SUPPLIED TEXT:
But now a few allies of Lighthouse Resources have stepped up to urge a court to overturn the state regulators’ denial. On Thursday, four major industry groups — the National Mining Association, the National Association of Manufacturers, the American Farm Bureau Federation, and the American Fuel & Petrochemical Manufacturers — submitted a brief to a federal court in Washington urging the court to overturn the state regulators’ permit denials.
“To do otherwise would be an invitation to states across the country to begin legislating their own foreign policy, in flat contradiction of the Framers’ plans and Supreme Court’s teachings and disrupting national and international trade policies of all sorts,” the brief read.
The groups argue that by denying permits for the construction of the terminal, state regulators are effectively acting as a veto power over certain kinds of industry that they don’t like. The regulators, for their part, have defended their decisions by arguing that Lighthouse Resources Inc. and Millennium Bulk Terminals — a bulk materials port owned by Lighthouse — have failed to make a compelling economic and environmental case for the terminal.
“After extensive study and deliberation, I am denying Millennium’s proposed coal export project,” Washington Department of Ecology Director Maia Bellon said in a press statement last September, when the state announced its decision to deny the project a crucial water quality permit. “There are simply too many unavoidable and negative environmental impacts for the project to move forward.”
Lighthouse and Millennium have been trying to build the coal export terminal since 2012, as part of a wave of fossil fuel infrastructure proposals that hit the Pacific Northwest after 2010. The terminal, which would be located in southwest Washington along the Columbia River, and could handle 44 million tons of coal annually, is the last remaining active coal export terminal proposal in the Pacific Northwest.

THE TASK: Can you reproduce word for word the part of the coal terminal passage starting with "Lighthouse and Millennium" and going on through "the Pacific Northwest."? The rows have no connection to the coal terminal passage.

EXTRACTED INFORMATION:
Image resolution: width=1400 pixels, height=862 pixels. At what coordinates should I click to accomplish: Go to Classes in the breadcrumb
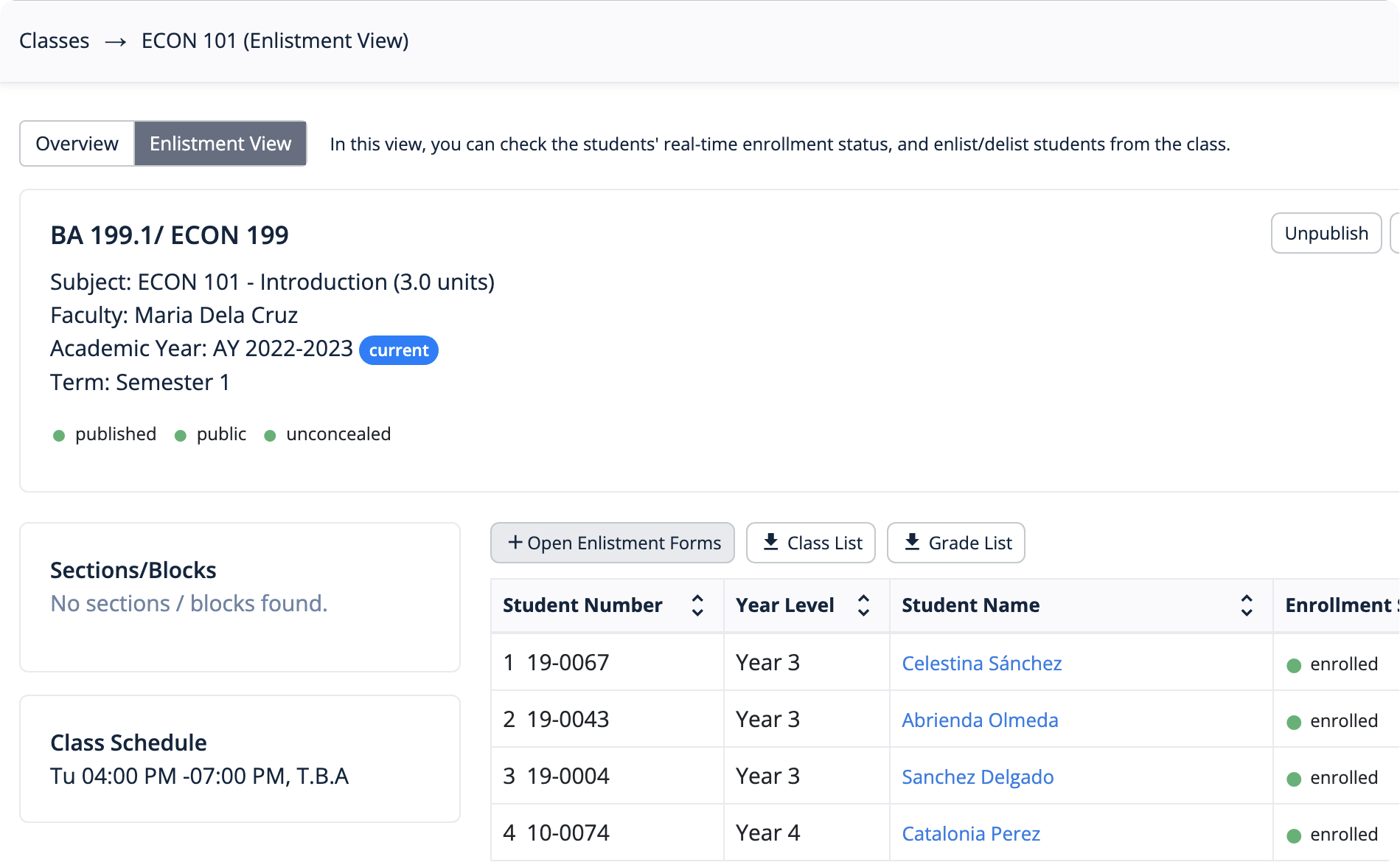(54, 41)
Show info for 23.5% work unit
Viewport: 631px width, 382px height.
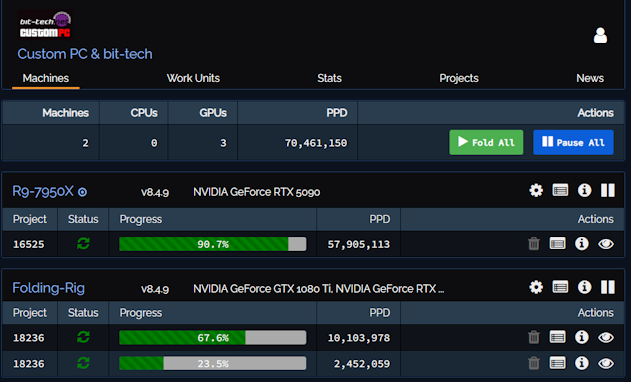[582, 363]
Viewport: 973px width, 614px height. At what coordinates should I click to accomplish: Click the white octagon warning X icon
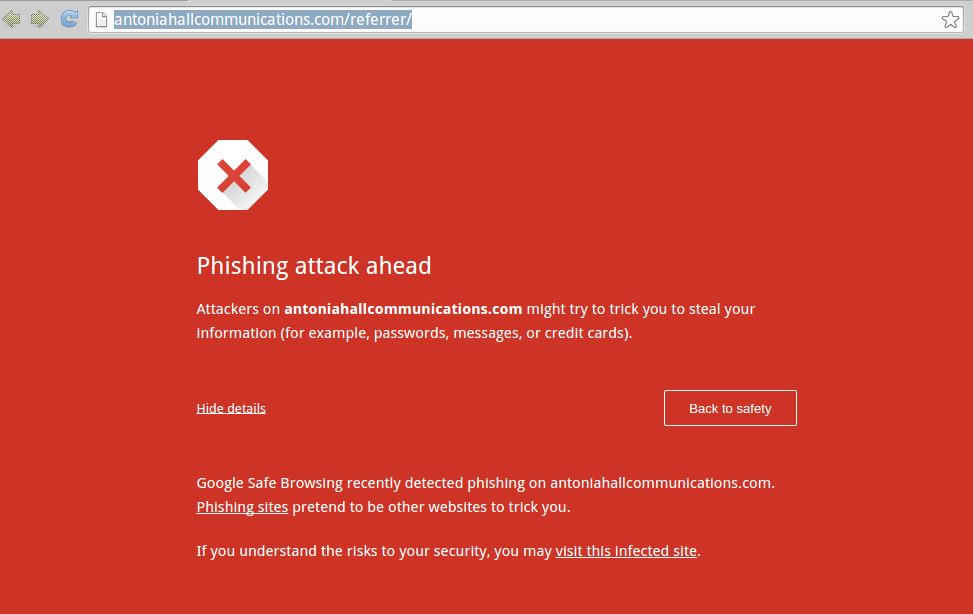pos(233,175)
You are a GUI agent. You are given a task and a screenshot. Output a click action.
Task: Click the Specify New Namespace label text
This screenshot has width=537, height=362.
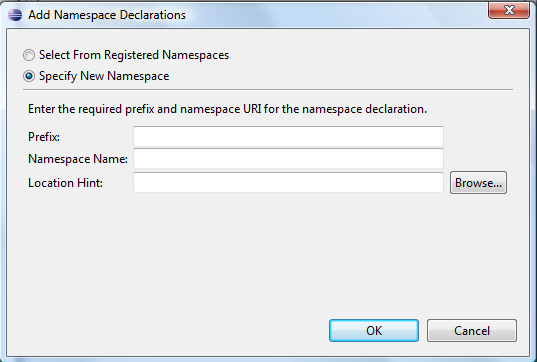click(104, 76)
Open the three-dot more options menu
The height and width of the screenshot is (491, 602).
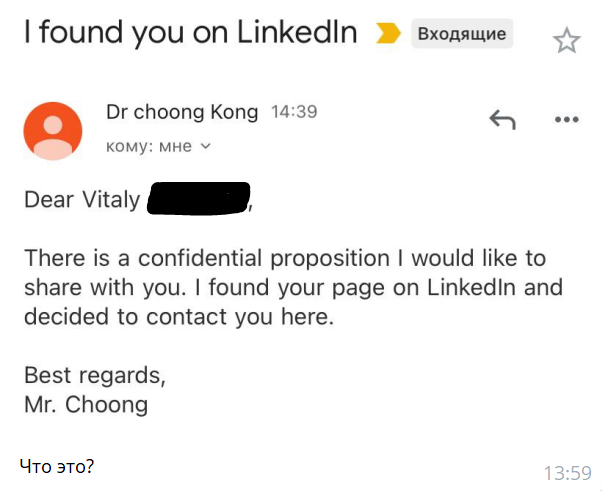[x=566, y=120]
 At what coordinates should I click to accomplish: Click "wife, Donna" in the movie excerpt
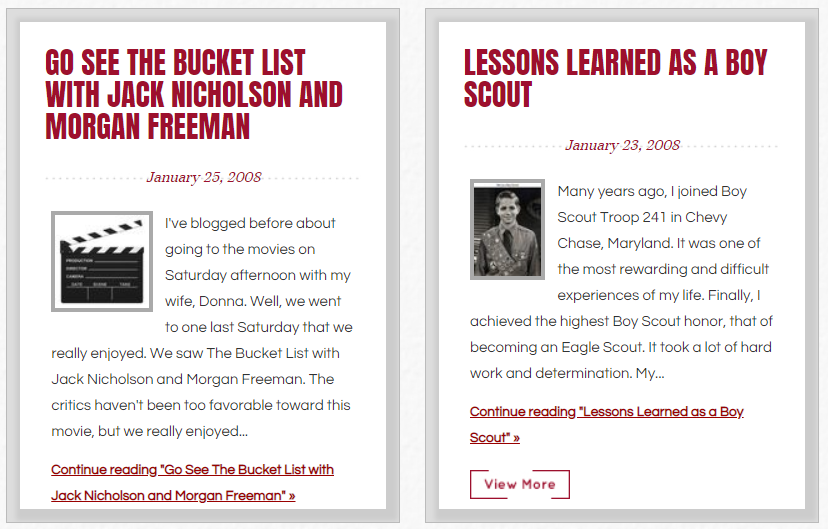pos(202,301)
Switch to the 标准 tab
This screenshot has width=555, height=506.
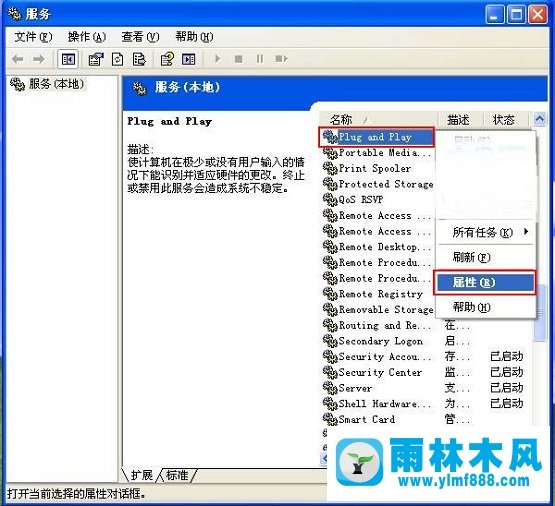[x=177, y=475]
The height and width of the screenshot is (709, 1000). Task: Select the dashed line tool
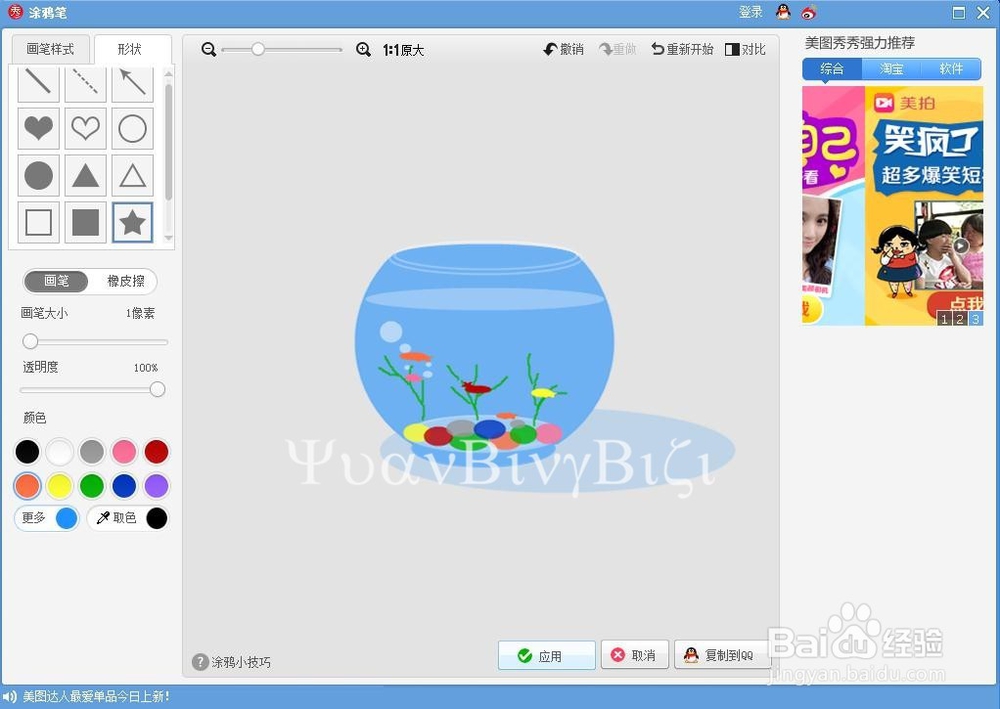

TASK OUTPUT:
Lighthouse and Millennium have been trying to build the coal export terminal since 2012, as part of a wave of fossil fuel infrastructure proposals that hit the Pacific Northwest after 2010. The terminal, which would be located in southwest Washington along the Columbia River, and could handle 44 million tons of coal annually, is the last remaining active coal export terminal proposal in the Pacific Northwest.